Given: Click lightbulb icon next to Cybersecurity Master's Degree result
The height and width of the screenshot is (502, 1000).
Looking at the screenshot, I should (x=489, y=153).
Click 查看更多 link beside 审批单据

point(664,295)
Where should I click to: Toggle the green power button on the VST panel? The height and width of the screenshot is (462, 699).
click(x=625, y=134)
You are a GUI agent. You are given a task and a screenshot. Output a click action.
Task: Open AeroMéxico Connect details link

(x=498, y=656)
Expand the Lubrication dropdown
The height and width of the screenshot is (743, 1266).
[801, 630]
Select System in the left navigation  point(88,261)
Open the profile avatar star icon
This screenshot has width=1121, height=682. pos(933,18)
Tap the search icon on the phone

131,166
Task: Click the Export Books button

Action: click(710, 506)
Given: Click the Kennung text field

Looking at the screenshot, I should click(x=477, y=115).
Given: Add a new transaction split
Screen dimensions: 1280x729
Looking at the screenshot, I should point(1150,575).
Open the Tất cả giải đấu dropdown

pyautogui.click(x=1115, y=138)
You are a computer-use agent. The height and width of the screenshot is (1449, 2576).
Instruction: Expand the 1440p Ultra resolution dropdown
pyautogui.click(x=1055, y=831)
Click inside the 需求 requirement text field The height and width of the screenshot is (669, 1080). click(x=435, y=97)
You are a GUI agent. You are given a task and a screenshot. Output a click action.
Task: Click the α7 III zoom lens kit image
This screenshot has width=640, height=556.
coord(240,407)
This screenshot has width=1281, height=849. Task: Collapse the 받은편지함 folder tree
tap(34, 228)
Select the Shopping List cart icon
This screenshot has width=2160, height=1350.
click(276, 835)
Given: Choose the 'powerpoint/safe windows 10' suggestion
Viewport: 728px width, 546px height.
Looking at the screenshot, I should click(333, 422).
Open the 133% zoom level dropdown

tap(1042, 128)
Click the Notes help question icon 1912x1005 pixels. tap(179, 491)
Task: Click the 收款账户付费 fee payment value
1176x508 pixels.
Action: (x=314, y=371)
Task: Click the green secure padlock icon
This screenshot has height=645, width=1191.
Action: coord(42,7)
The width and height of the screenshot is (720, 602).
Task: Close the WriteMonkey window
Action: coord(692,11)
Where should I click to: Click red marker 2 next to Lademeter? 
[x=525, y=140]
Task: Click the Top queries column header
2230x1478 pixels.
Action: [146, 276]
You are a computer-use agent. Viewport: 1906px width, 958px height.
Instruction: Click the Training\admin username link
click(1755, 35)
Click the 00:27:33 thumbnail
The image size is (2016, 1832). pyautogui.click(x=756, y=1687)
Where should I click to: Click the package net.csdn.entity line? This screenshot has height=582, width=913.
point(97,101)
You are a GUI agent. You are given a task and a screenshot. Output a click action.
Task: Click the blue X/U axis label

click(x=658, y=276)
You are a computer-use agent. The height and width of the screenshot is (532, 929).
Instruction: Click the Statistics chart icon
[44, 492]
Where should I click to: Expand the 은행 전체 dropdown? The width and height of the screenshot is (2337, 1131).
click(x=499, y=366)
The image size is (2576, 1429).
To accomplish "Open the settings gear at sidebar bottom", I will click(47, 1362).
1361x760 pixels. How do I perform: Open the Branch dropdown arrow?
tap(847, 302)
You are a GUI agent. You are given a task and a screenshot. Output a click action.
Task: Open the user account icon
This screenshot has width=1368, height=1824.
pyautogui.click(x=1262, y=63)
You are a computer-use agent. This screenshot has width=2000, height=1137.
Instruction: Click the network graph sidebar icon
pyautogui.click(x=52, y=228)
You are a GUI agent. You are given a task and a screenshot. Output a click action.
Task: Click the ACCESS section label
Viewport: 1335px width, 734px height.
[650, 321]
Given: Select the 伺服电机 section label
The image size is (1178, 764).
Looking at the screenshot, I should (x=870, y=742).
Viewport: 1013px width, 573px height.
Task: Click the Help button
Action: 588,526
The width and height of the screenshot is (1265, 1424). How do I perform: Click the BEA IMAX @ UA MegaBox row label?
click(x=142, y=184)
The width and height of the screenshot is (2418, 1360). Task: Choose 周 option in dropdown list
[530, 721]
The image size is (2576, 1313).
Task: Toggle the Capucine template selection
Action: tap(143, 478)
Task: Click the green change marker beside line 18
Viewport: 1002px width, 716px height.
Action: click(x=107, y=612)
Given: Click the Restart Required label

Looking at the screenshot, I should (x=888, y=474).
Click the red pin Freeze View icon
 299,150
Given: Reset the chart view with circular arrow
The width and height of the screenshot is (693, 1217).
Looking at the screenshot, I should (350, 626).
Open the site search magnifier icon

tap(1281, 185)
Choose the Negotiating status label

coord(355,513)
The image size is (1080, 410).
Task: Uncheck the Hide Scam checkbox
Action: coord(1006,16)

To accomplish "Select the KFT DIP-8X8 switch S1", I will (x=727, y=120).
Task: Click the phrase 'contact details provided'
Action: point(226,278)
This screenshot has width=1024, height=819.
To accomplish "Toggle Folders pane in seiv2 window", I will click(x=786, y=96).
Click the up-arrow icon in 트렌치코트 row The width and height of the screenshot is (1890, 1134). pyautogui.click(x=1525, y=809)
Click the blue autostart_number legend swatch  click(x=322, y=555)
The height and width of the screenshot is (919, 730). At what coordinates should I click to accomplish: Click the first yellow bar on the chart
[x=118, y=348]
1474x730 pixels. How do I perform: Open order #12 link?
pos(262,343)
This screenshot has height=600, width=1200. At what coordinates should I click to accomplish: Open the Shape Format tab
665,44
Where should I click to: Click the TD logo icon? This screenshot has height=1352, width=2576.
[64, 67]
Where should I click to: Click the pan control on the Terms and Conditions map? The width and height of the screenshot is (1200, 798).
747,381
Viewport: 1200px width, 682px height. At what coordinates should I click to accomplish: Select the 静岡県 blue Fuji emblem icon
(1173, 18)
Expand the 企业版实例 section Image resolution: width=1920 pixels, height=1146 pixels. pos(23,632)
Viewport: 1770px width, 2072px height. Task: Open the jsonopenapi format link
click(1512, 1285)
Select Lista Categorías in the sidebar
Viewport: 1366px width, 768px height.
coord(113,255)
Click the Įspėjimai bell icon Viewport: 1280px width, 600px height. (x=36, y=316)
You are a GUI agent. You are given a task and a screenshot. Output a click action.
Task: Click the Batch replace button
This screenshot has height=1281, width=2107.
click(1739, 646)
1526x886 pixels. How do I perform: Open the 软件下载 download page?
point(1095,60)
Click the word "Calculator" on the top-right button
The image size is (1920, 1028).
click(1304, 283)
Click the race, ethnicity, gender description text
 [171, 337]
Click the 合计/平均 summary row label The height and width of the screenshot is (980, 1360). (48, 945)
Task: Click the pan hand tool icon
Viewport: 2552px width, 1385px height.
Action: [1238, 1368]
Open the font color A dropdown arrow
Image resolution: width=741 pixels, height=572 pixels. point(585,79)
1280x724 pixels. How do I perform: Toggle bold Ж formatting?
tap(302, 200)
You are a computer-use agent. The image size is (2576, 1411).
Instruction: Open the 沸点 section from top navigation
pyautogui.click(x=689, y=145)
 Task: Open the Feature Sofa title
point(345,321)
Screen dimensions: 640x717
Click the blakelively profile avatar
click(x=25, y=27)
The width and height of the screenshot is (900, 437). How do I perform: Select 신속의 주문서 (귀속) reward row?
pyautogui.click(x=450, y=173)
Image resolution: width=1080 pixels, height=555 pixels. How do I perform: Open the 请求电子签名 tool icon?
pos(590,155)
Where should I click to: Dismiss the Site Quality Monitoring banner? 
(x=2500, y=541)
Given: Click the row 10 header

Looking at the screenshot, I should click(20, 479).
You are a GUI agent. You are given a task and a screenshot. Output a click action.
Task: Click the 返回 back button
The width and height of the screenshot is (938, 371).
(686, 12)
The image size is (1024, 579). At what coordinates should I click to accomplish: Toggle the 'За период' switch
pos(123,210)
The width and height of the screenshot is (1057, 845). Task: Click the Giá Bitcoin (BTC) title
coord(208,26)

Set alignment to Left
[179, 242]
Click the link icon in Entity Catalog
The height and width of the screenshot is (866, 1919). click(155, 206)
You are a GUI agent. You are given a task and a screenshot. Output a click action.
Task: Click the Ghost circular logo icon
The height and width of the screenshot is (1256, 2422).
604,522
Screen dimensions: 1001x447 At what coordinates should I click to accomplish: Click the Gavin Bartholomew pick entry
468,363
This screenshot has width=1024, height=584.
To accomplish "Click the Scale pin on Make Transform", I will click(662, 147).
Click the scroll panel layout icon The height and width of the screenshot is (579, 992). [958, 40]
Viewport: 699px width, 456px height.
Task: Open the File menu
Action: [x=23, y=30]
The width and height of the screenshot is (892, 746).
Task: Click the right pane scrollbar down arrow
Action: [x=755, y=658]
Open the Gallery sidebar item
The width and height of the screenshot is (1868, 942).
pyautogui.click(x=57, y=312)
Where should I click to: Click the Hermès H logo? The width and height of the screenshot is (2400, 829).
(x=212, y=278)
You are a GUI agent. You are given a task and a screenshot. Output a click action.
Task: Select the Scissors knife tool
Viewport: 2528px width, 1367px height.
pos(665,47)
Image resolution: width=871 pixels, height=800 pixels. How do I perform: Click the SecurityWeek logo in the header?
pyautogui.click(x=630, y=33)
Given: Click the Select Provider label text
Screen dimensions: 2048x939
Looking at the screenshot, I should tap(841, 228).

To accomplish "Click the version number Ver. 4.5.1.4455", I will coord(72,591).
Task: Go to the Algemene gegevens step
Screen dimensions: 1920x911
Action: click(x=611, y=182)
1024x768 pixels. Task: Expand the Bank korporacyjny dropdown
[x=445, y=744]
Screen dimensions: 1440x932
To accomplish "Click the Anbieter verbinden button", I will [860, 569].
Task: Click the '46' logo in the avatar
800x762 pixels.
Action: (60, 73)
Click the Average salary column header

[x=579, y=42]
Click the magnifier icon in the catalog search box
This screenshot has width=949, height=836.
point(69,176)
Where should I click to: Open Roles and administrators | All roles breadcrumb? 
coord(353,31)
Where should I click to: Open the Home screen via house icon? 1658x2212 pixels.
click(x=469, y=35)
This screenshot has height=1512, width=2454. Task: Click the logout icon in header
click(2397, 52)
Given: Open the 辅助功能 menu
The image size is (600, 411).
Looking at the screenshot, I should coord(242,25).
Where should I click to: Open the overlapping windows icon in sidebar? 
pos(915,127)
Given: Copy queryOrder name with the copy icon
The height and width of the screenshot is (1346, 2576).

# WHAT IS EXPECTED
Gather every line of the records that contains the string "dimensions", matching case exactly.

# FULL RESPONSE
Screen dimensions: 1280x729
Screen dimensions: 640x717
Screen dimensions: 1001x447 At what coordinates should I click to accomplish: Click the Gavin Bartholomew pick entry
Screen dimensions: 2048x939
Screen dimensions: 1920x911
Screen dimensions: 1440x932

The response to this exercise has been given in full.